Fotografia: Domingos Cadência

António Miguel Manuel Francisco “Calabeto” apelou, ontem, em Luanda, aos responsáveis dos projectos musicais para adoptarem uma postura mais inclusiva.

O músico, com mais de 50 anos de carreira, disse que os agentes culturais e produtores devem diversificar mais os artistas convidados.
Calabeto referiu que a lista dos músicos deve ser rotativa, para permitir que todos os outros artistas e bandas tenham  o seu espaço e trabalho. Para “Kota Bué”, como é tratado nas lides musicais, quanto mais vozes forem convidadas menos artistas ficam no esquecimento.
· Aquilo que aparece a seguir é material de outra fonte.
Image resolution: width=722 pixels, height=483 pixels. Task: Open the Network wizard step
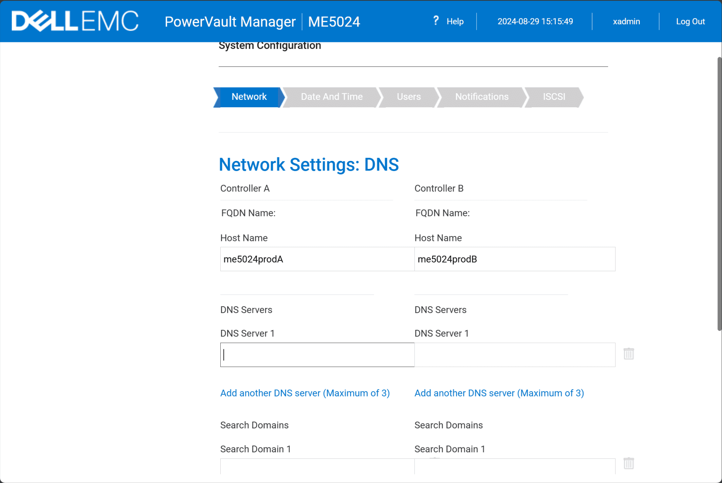click(249, 97)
Augusto Chakaya considerou, por sua vez, que o desemprego e o desaparecimento de muitas vozes são causados pela carência de espaços disponíveis para albergar actividades de promoção da música angolana de raiz. O artista afirmou que a insuficiência de centros culturais prejudica a recuperação de alguns artistas “que estão no esquecimento” e limita o surgimento de outros programas de divulgação da música dos anos 1960, 70 e 80.
Segundo o autor de “Samba Samba”, muitos agentes culturais têm programas na forja “mas não são colocados em prática porque não chegam a acordo com os gestores dos espaços disponíveis”.